Archive for February, 2016

WARP 3

I enjoyed Colfer’s Artemis Fowl stories (Yes, I know they’re fairy stories, they’re written for kids, and you know perfectly well that I don’t care, because they’re that good), so I thought I might try this. Unfortunately it’s the third book of a trilogy – which rather threw me in the deep end of the wormhole, but Colfer was clever enough to include a brief “Need to Know” introduction, which explains the background. And a bizarre background it is. WARP stands for Witness Anonymous Relocation Programme, which is what you think it is… and not. Because Professor Charles Smart figured out how to mess with quantum physics to create wormholes into the past – and when the FBI found out about it they decided to use it to stash important witnesses back in history. But Professor Smart didn’t really understand what he was doing, nor does anyone else, and now he’s gone missing… And then there’s the unpredictable weird stuff that keeps happening to people who pass through the wormhole. You can see the potential for trouble. And then, Colfer throws in a couple of clever kids to save the world from a psychotic Victorian villain, who has been let loose to cause havoc across history.

As you might imagine, this book is a whole lot of fun. Colfer has a seriously warped sense of humour, and a talent for action. The youthful lead characters here are well-crafted (and more sympathetic than Artemis Fowl ever was). The villain is an absolute nutter, no bones about it. As for how it all works out in the end… very clever, Mr Colfer.

Puffin

Supplied by Penguin Random House New Zealand

Reviewed by Jacqui

The Long Utopia

Having begun by opening the way to the Long Earth, destroying much of the world we know by blowing up the Yellowstone supervolcano, and going on explore Mars, you had to wonder what Pratchett and Baxter were going to do next with their gigantic imaginary playground.
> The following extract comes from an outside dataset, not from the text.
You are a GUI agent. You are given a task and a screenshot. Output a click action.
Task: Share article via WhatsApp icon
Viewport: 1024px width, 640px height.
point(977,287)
The Long Earth is, for those who haven’t encountered it before, their take on the many Earths hypothesis, only they’ve gone for empty worlds as opposed to alternate histories. And Pratchett and Baxter have had a lot of fun creating some interesting characters and then letting them loose to explore the possibilities. Not to mention potatoes…
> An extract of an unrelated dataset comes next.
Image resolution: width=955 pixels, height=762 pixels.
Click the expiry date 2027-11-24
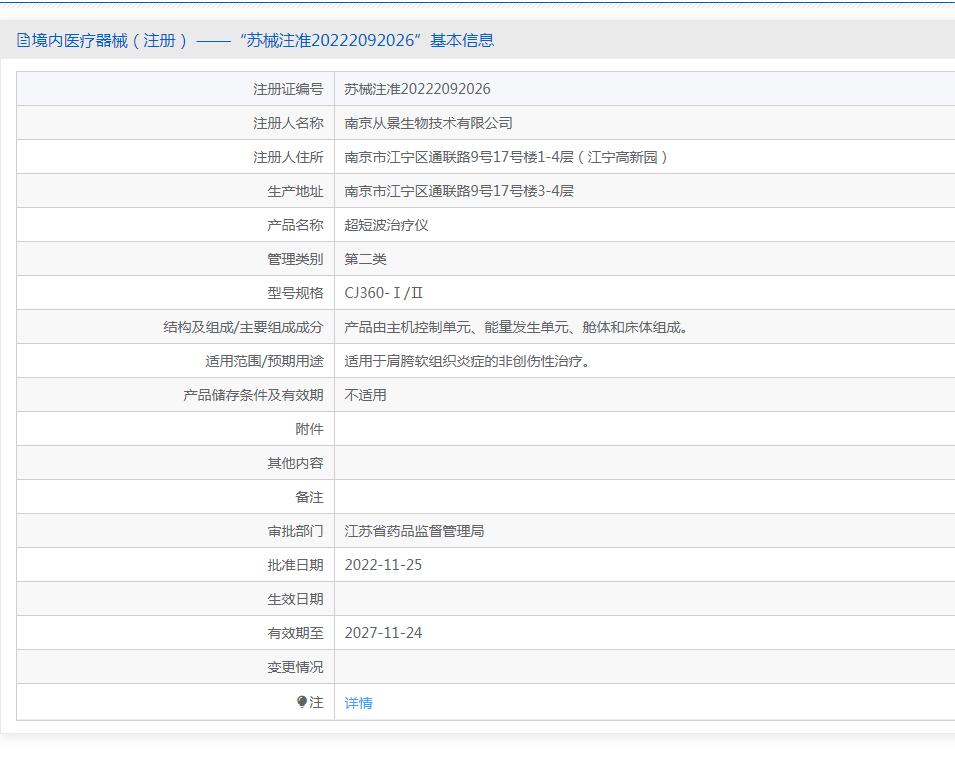pos(383,633)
What they decided to do in the Long Utopia was to send some of their major characters out to New Springfield on Earth West 1,217,756, there to begin home-steading. Only, it’s not so simple, and by a very long coincidence (or not at all by chance) that world has intersected something very nasty, very invasive, and potentially able to destroy all of the many Earths and with them all of humanity if it is allowed to spread. Somehow it must be stopped, and to save the worlds, sacrifices must be made.

There is much that is great and grand about the Long Earth. The characters are well-crafted, and the writing is excellent. But there is something missing. It feels like two great writers at play, wondering what they should do next, with no real objective other than exploration. Will there be any resolution to all of their assorted plot-lines? Well, there is one last long earth novel to come.